THE PROBLEM
Only the lines from the one bearing "This screenshot has width=1568, height=775." through the end of the listing belong in your response, restated word for word and without pictures.

SUPPLIED RECORDS
>>>
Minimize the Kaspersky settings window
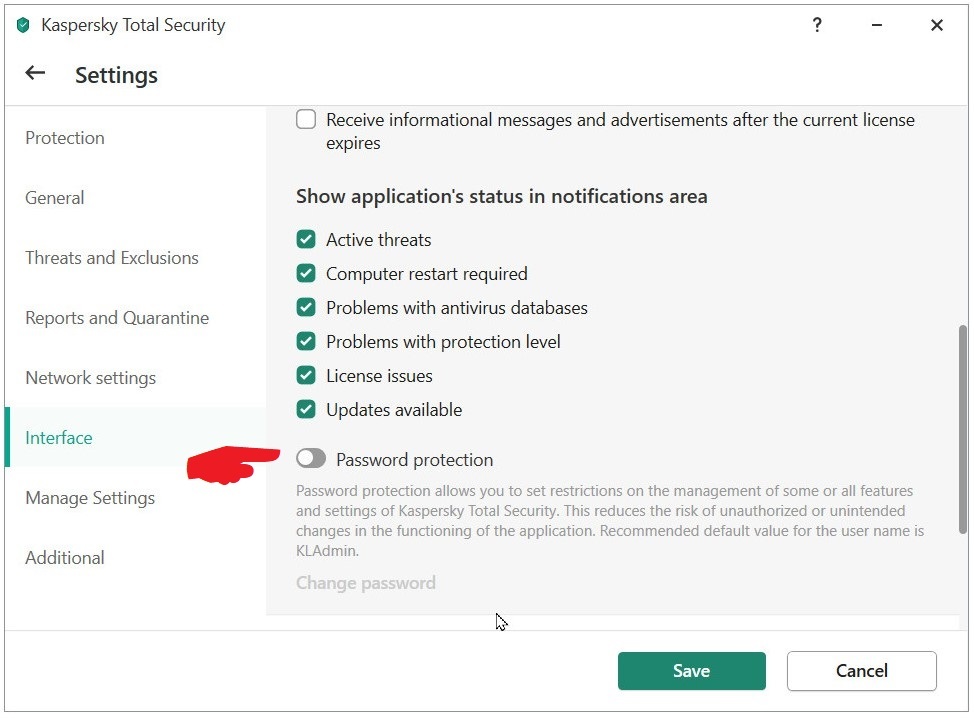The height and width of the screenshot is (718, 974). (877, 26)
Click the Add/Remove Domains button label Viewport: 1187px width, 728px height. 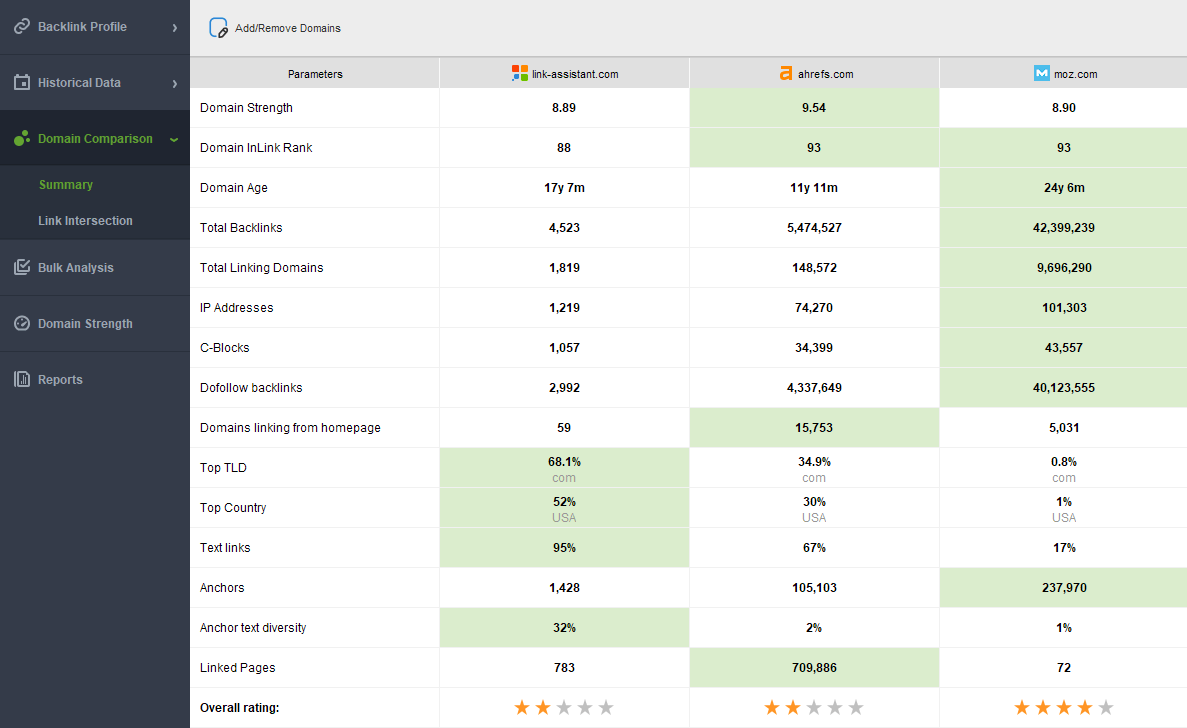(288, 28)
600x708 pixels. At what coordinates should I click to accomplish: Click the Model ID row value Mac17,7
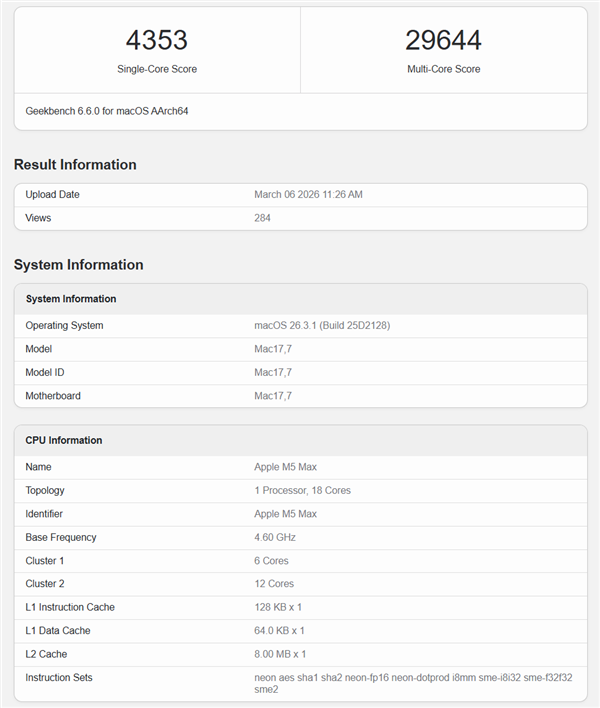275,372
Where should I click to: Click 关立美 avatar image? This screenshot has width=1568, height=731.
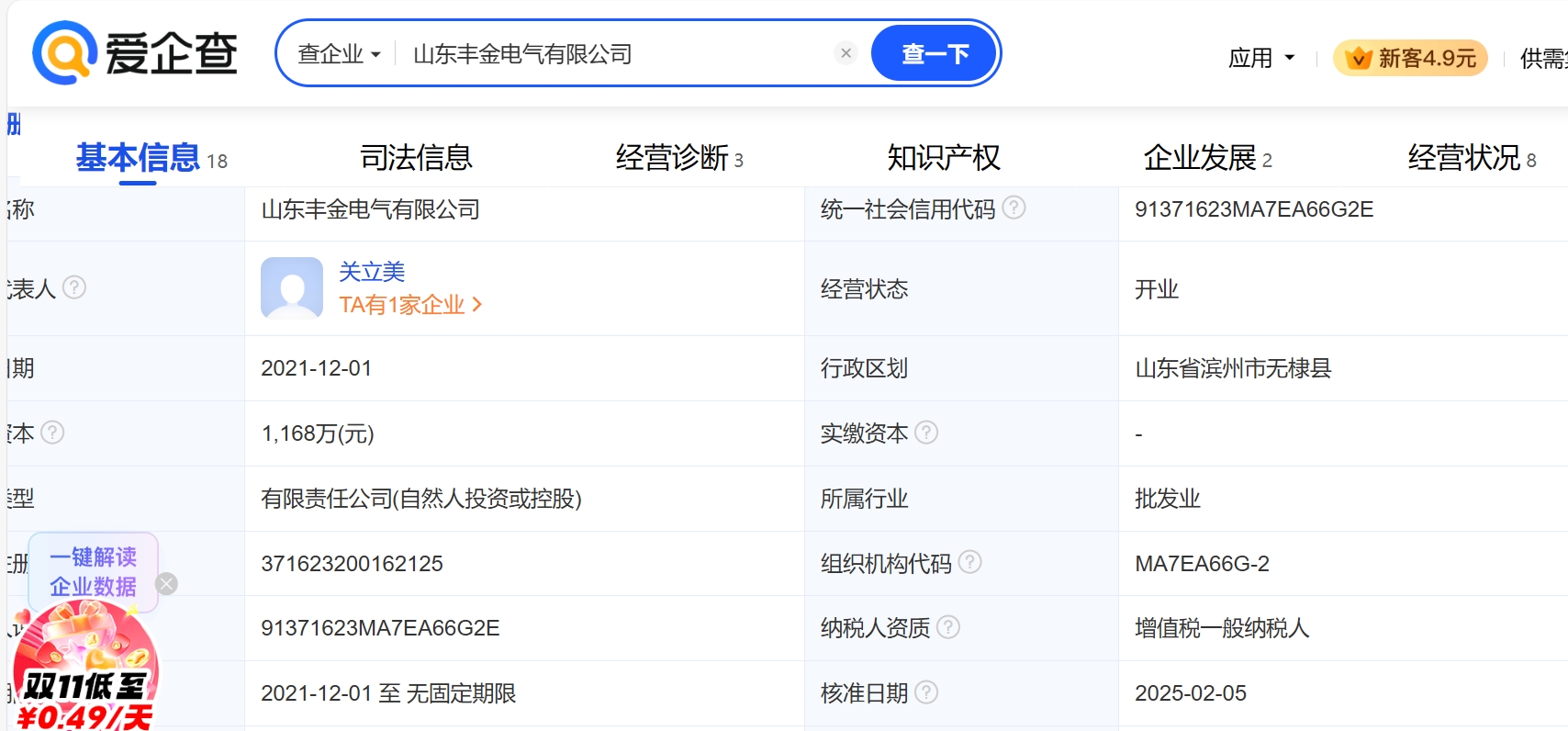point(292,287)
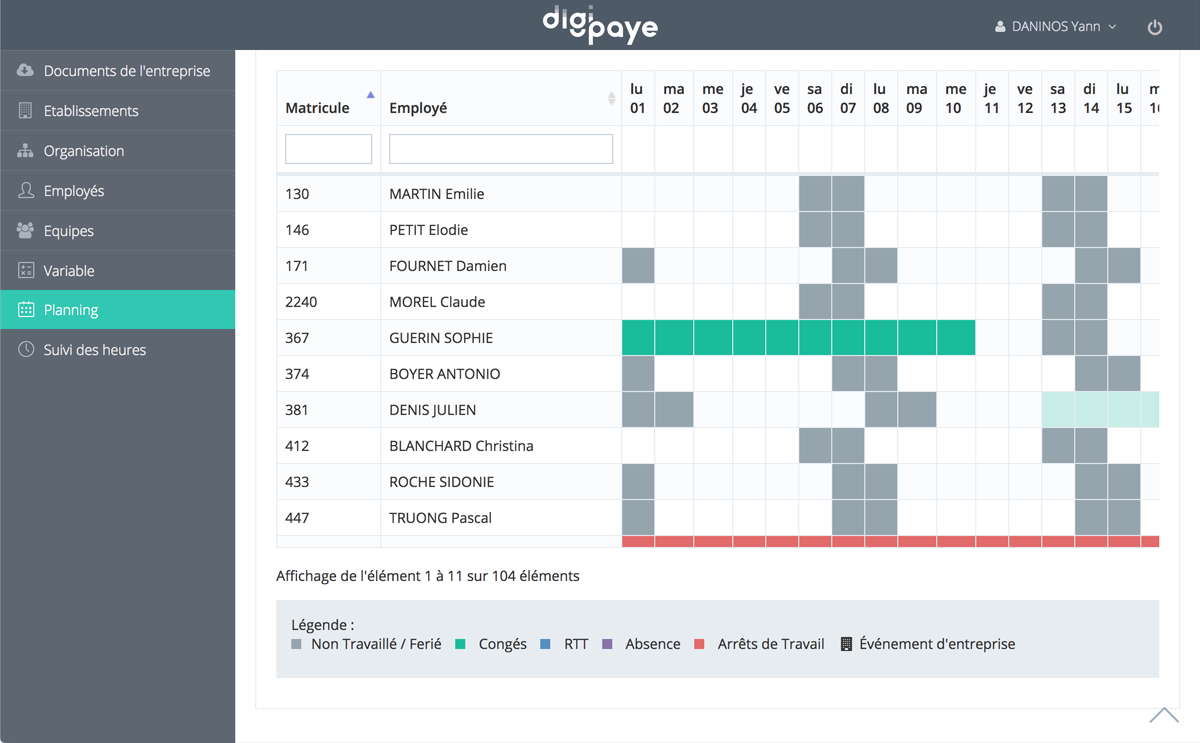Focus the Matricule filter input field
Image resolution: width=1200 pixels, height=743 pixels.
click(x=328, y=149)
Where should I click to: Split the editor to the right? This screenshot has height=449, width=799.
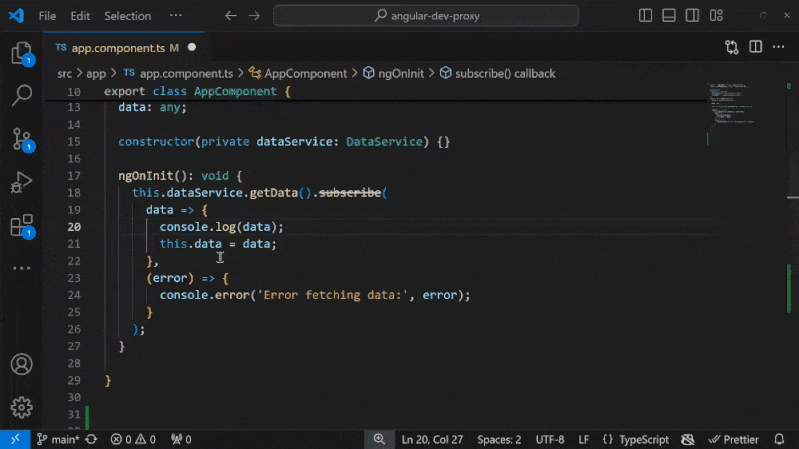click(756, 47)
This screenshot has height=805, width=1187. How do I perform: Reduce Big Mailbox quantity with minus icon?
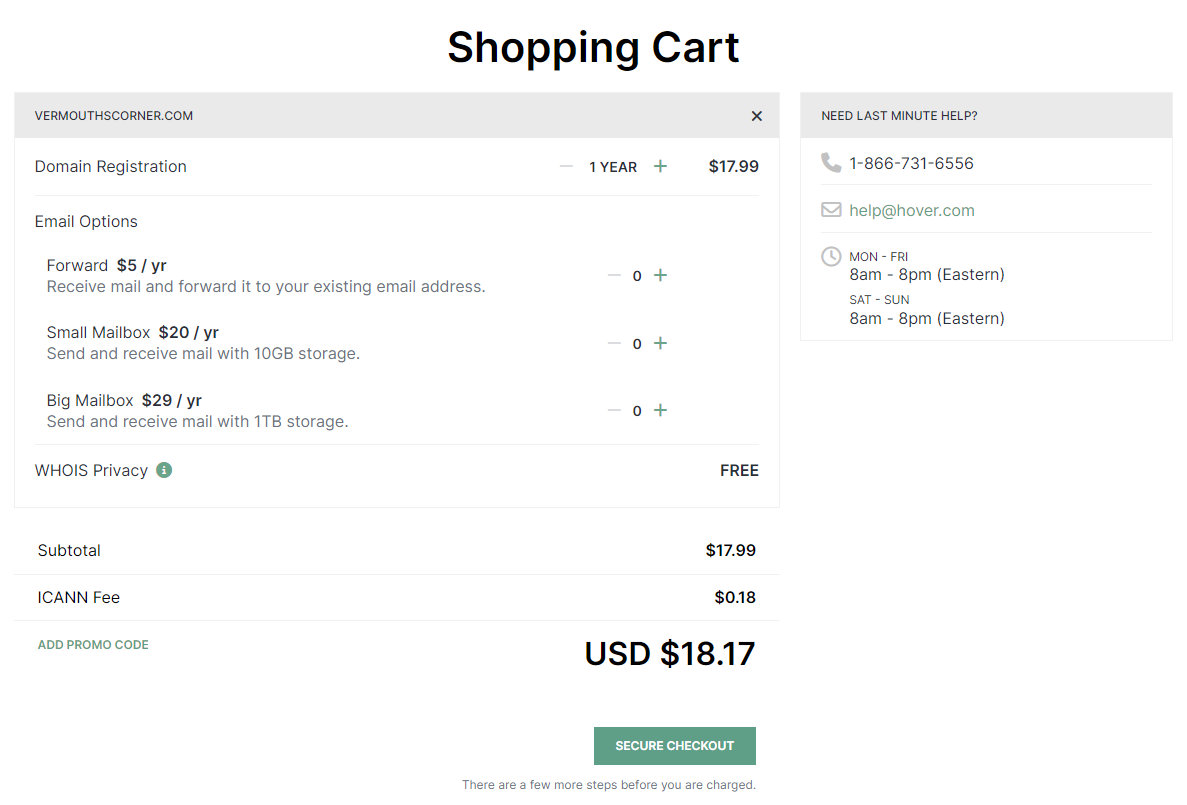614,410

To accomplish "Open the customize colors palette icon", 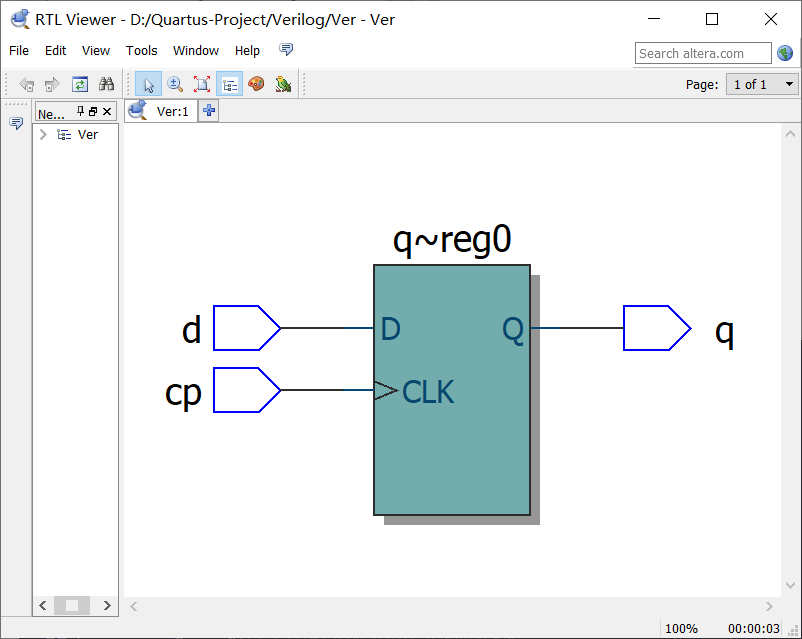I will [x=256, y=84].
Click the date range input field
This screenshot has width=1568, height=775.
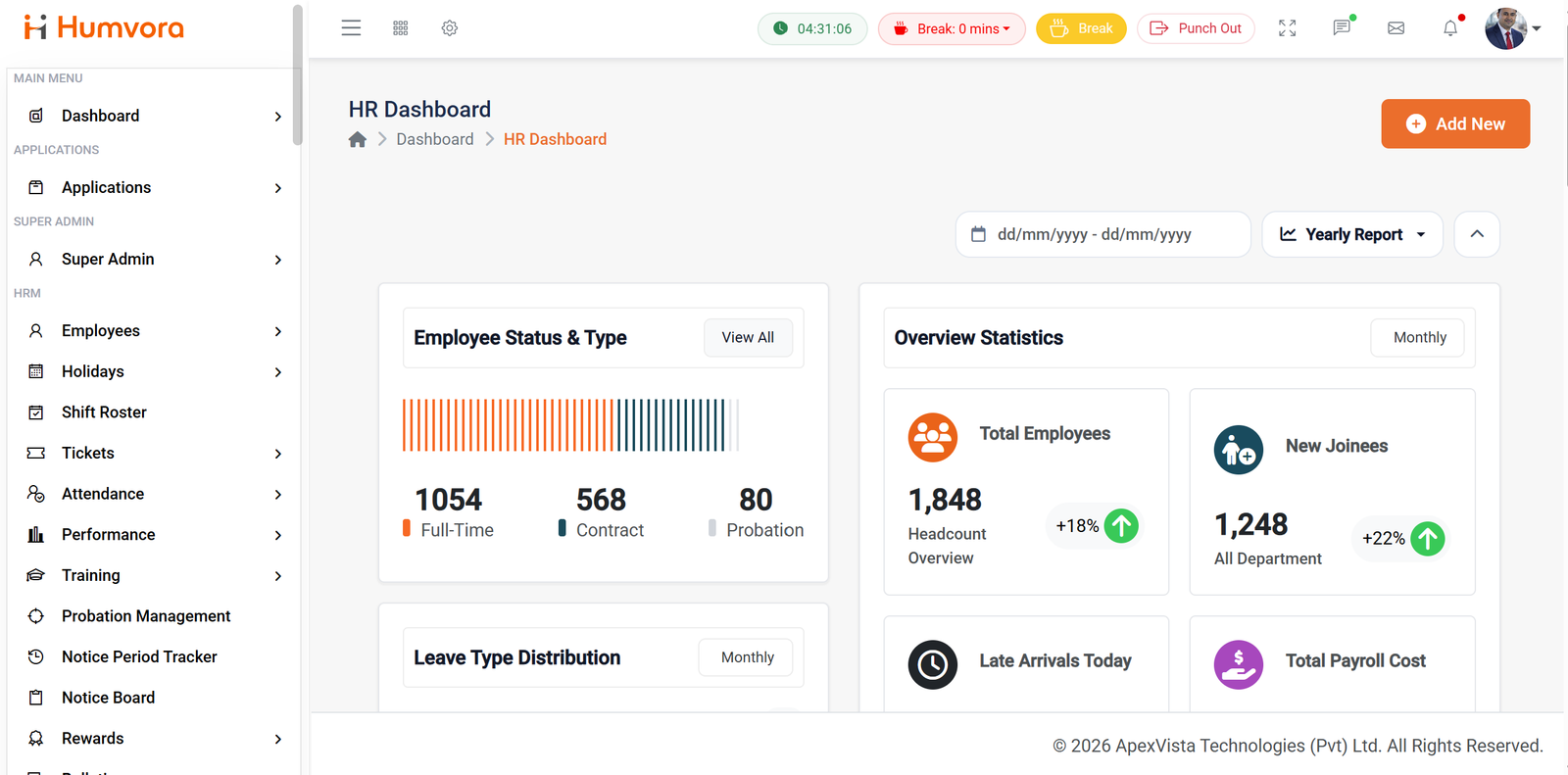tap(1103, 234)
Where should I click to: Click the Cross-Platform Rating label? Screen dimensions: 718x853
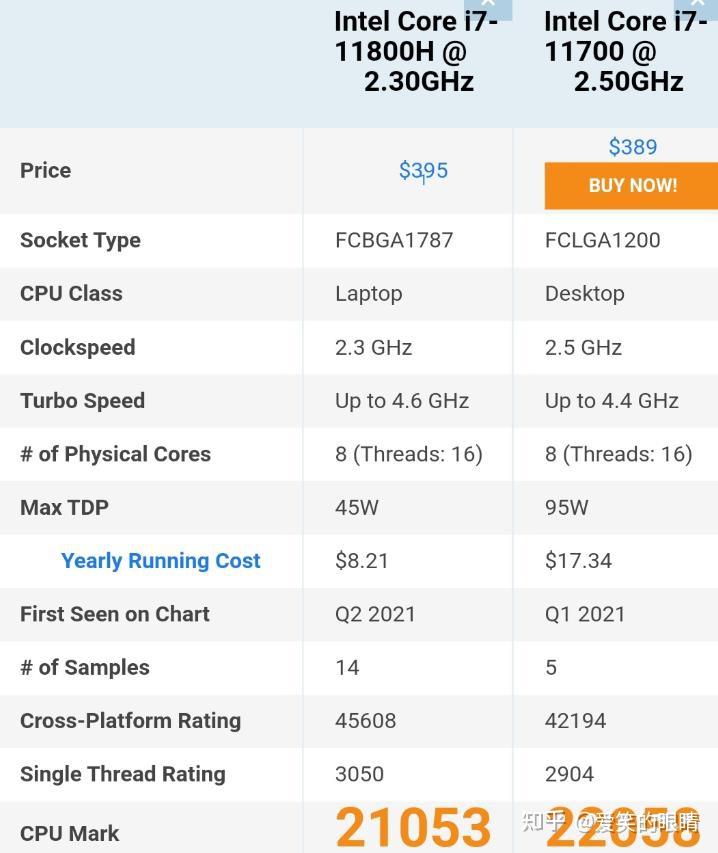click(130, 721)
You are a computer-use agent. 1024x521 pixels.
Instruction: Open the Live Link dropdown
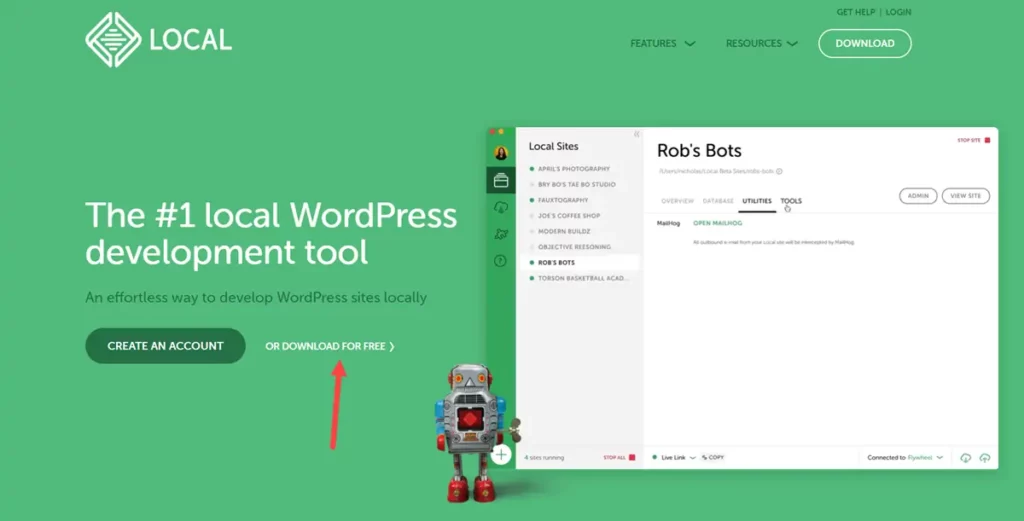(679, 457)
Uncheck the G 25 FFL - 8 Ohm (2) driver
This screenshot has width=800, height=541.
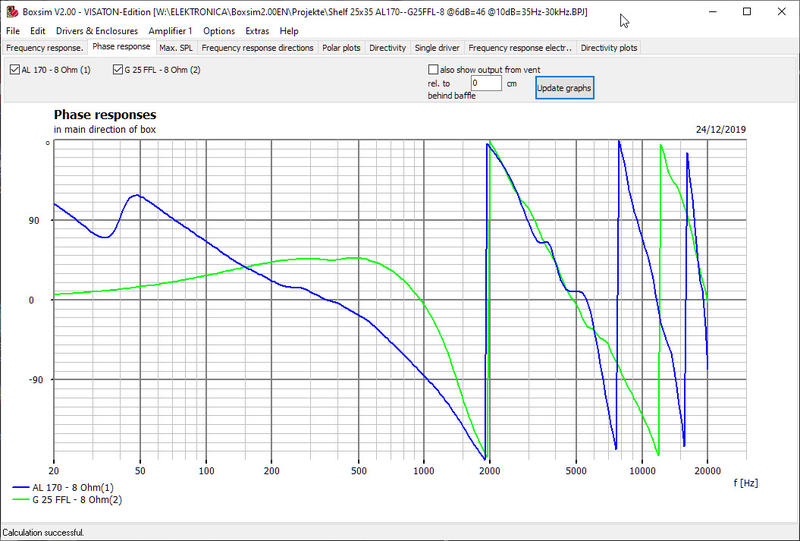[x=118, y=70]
<<<
EXERCISE RESULT
This screenshot has width=1568, height=775.
tap(1103, 234)
Where should I click to: Click the Cross-Platform Rating label? Screen dimensions: 718x853
click(130, 721)
You are a computer-use agent. 1024x521 pixels.
Instruction: Open the Live Link dropdown
(679, 457)
Uncheck the G 25 FFL - 8 Ohm (2) driver
This screenshot has width=800, height=541.
[x=118, y=70]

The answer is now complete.